The cost of a data breach can run as high as $4.54 million today, up from $3.86 million in 2020, according to an IBM study that says the fastest-growing — and costliest — type of cyberattack is ransomware. That’s why more companies are turning to cyber insurance to hedge their bets. Last year, the global market for such policies was estimated to be in the $13.33 billion range, and projected to reach $84.62 billion by 2030. Because the increased frequency of attacks has resulted in increased payouts, insurance providers now often require proof of adequate security measures.

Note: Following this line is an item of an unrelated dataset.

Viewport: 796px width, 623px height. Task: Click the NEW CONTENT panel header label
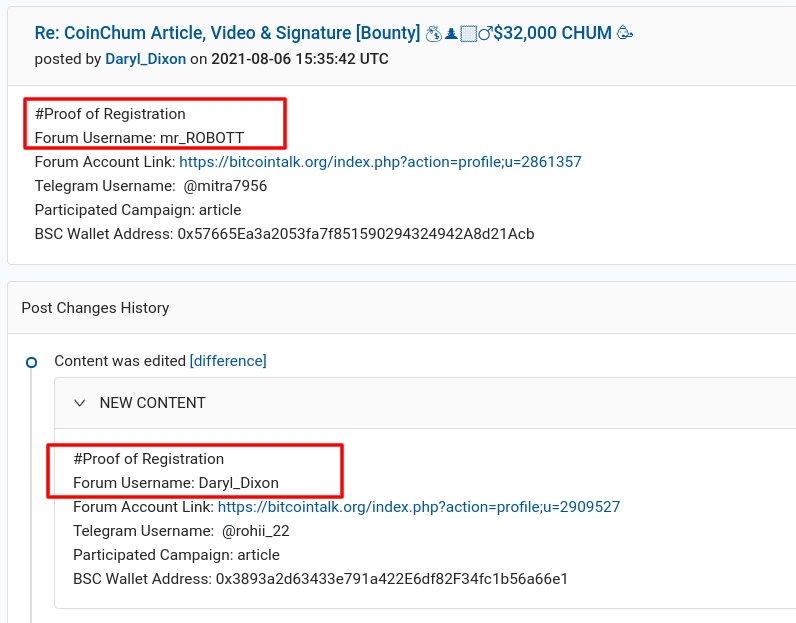(x=152, y=403)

“Rather than resisting or resenting risk assessments from potential cyber insurance vendors, IT leaders should regard them as an opportunity to strengthen their organization’s security posture,” according to TechCrunch, which stresses that “cyber insurance involves risk assessment.”

A study by Netwrix indicates that 50 percent of cyber-insured organizations “implemented additional security measures.” These can be as simple as implementing multifactor authentication and regular backups to more involved procedures like content filtering and remote desktop protocols (RPDs) so users can work remotely using encrypted access.

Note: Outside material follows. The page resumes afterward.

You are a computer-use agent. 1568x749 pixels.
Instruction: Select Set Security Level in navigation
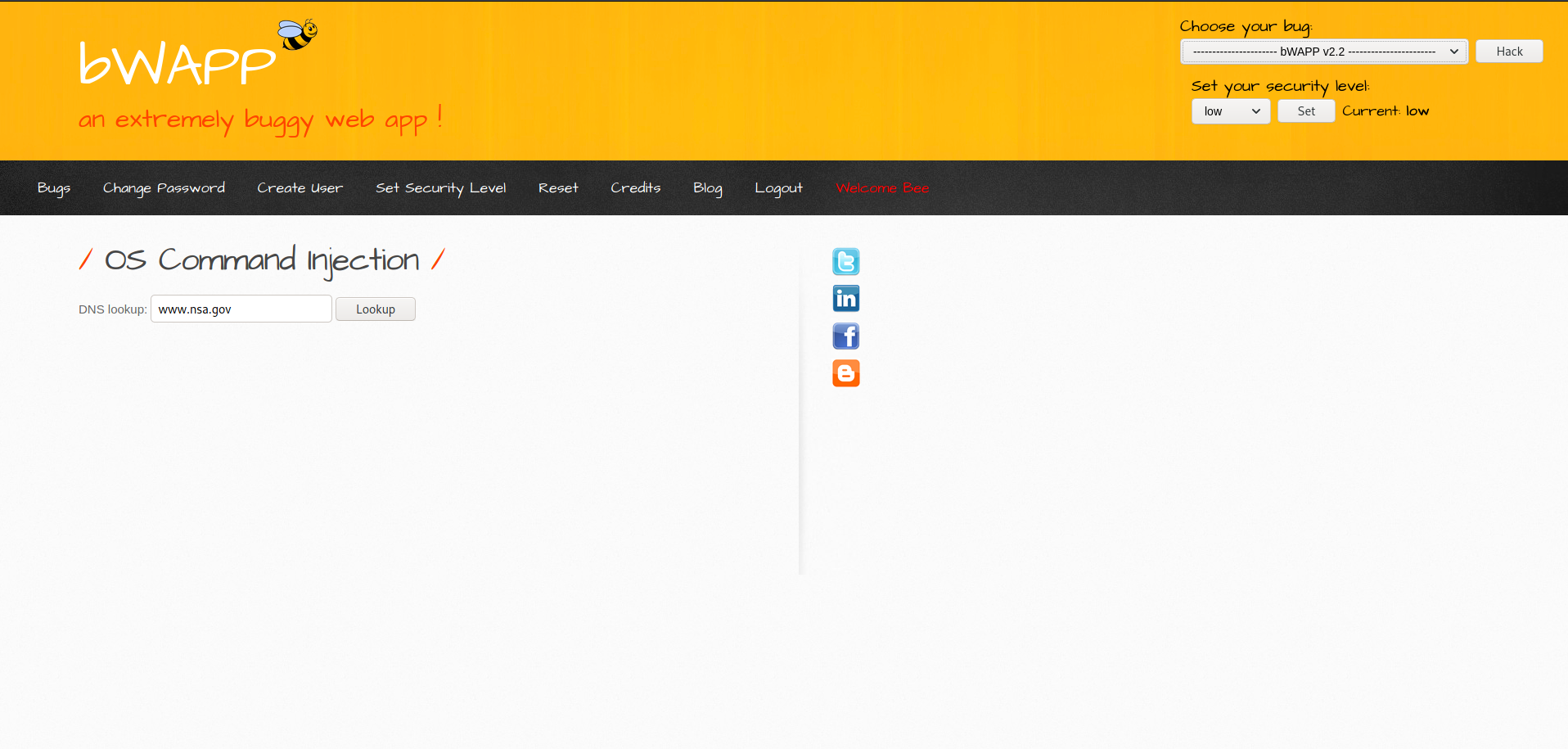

According to TechCrunch, such insurance can cover:

• Forensic analysis and incident response.
• Recovery of data and systems caused by actual loss and destruction.
• Cost of the downtime due to the cyber event.
• Costs incurred from sensitive data breaches, such as handling PR activities, notifying impacted clients, or even providing credit monitoring services to customers.
• Legal services and certain types of liability.

Just as a sophisticated anti-theft system can reduce the cost of insuring a car or a home, so too proper security measures can make cyber insurance easier to come by.

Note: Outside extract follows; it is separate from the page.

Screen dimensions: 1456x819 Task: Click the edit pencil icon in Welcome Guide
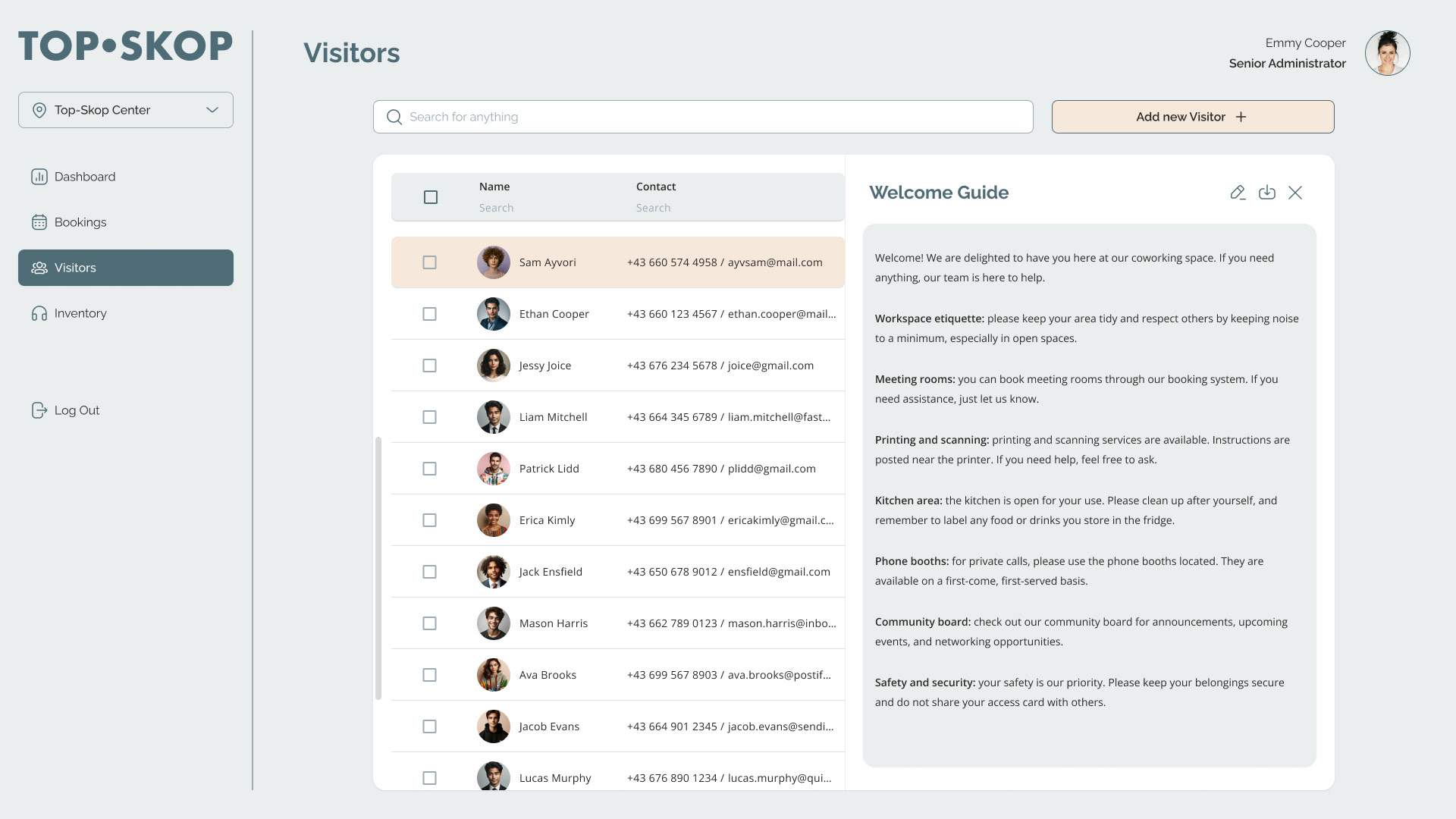coord(1238,193)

“An insurance provider may impose more security demands on a company that hosts large volumes of personally identifiable information (PII) than it does for a company of similar size with far less PII,” TechCrunch writes, noting “organizations that lack sufficient security controls to bring risk down to a level acceptable to an insurance provider might not be eligible for any policy at any price.”

The International Bar Association (IBA) has published an informational report on cybersecurity best practices guiding senior executives and boards to protect their organization from cyber risk.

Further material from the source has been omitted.